Quarry Park is a mixed-use community in Calgary, Alberta, Canada. For 50 years it was a gravel extraction site in the southeast quadrant of the city, surrounded by residential communities but used solely for industrial gravel production. In 2005, the land was purchased by a local development corporation and evolved into the community that it is today. With over 400 acres of community land, Quarry Park is now home to a market, a variety of residential developments, riverside green space and corporate office buildings including Imperial Oil and Remington Development Corporation.

Throughout Calgary, nearly 800 kilometers of pathways connect citizens to the natural landscape of the city. Over 10 kilometres of paved paths run throughout the community of Quarry Park allowing residents to cycle, run, walk, rollerblade and simply enjoy the abundant green space found throughout the community. Punctuating the development's focus on natural spaces is a 50-acre environmental reserve connected to the community and Calgary's renowned pathway system.

Due to its location in southeast Calgary, Quarry Park contributes to the increasing number of reverse commuters traveling from the downtown core to suburban locales for daily work. While the majority of traffic flows into downtown on any given morning, the abundance of major corporations in Quarry Park bring commuters to a different area of the city, decreasing congestion along the standard traffic routes. Reverse commuters often face fewer traffic problems than standard commuters, and encounter less congestion on public transportation.

Built on the banks of the Bow River, Quarry Park has been designed based on many flood mitigation strategies to ensure the community does not face devastation at the hands of flooding. The Bow River flooded in the spring of 2013, causing major damage to many areas in Calgary and its surrounding communities. Quarry Park, despite being located in an evacuation zone, remained completely dry.

The engineers of Quarry Park studied polders extensively, which are low-lying areas near water and often found in the Netherlands and other seaside countries. Based on the engineering of polders, Quarry Park was built with an insulated, reinforced riprap berm designed to withstand a one-in-100 year flood event. Other precautions were also taken including a stormwater lift station to discharge rainwater into the Bow River, and overland canals to divert and filter water.

Since inception, Quarry Park has been making an environmental impact and statement with many important accomplishments.
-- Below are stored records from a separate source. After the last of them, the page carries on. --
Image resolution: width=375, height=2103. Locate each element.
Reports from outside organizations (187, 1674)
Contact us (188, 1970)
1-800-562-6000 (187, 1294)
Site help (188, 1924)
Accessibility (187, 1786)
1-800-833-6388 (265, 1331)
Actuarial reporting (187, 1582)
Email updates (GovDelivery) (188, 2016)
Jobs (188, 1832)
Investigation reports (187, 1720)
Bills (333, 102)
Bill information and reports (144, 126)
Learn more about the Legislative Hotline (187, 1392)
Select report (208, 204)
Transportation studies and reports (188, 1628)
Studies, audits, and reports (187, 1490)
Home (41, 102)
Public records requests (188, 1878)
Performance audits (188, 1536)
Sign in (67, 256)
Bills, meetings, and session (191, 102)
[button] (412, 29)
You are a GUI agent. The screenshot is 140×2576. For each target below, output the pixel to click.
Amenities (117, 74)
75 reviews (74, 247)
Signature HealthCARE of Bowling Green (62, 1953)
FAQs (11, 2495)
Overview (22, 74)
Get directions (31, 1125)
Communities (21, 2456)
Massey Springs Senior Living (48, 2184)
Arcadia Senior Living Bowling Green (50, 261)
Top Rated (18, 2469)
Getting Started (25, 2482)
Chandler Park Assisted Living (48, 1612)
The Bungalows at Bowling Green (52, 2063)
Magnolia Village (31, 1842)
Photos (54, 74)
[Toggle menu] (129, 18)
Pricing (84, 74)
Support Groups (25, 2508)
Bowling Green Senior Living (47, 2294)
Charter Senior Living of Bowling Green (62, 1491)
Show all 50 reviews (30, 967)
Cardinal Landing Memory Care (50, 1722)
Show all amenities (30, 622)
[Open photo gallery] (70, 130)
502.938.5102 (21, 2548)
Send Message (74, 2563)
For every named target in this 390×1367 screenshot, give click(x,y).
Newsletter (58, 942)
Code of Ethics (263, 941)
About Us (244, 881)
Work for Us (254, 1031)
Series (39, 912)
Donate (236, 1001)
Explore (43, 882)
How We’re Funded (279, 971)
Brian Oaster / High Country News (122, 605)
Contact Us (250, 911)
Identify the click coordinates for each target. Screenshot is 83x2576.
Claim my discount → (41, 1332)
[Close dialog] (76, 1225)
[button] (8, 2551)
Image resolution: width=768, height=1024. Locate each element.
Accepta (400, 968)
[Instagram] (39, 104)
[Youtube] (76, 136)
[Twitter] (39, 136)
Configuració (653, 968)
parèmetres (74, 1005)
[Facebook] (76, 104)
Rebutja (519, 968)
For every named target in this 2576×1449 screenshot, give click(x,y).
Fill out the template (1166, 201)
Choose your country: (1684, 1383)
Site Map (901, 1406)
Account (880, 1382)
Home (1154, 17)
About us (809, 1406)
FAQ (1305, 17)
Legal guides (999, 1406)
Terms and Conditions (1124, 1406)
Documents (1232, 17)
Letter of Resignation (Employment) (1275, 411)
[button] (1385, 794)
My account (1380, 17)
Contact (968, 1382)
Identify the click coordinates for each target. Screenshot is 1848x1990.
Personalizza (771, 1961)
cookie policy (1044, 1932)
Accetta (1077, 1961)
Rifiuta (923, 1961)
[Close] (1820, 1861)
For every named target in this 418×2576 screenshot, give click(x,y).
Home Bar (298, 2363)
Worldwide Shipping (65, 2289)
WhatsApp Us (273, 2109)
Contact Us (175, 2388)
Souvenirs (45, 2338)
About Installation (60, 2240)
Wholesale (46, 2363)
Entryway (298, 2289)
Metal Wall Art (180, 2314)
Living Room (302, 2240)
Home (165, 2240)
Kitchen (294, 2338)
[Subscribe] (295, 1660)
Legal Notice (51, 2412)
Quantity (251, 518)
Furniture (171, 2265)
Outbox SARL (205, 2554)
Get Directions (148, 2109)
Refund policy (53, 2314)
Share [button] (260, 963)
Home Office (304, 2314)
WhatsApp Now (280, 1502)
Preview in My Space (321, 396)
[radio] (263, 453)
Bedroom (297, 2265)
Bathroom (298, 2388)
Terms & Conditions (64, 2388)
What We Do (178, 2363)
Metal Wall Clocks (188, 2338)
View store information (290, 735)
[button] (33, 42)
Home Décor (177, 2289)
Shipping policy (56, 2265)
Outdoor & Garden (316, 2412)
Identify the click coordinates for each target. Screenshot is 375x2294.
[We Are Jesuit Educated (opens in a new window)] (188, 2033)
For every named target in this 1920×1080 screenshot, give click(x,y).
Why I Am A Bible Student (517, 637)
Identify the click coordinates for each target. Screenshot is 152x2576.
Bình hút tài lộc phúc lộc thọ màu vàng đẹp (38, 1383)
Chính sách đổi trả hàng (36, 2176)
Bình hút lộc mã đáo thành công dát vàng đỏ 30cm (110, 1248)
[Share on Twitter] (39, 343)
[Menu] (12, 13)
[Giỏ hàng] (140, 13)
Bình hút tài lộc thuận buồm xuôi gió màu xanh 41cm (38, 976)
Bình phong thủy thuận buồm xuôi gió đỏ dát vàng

An example of this is the use of recycled materials in Quarry Park construction such as demolished and crushed asphalt, or concrete and aggregate from roads, parking lots and buildings. Quarry Park West, an office building home to TD Canada Trust Commercial Banking, is a LEED Gold Certified building and boasts a green roof. All Quarry Park buildings currently under construction are being constructed to LEED standards. Quarry Park employs an innovative process for stormwater management including a linear pond and creek system that transports and cleans water before it flows back into the Bow River.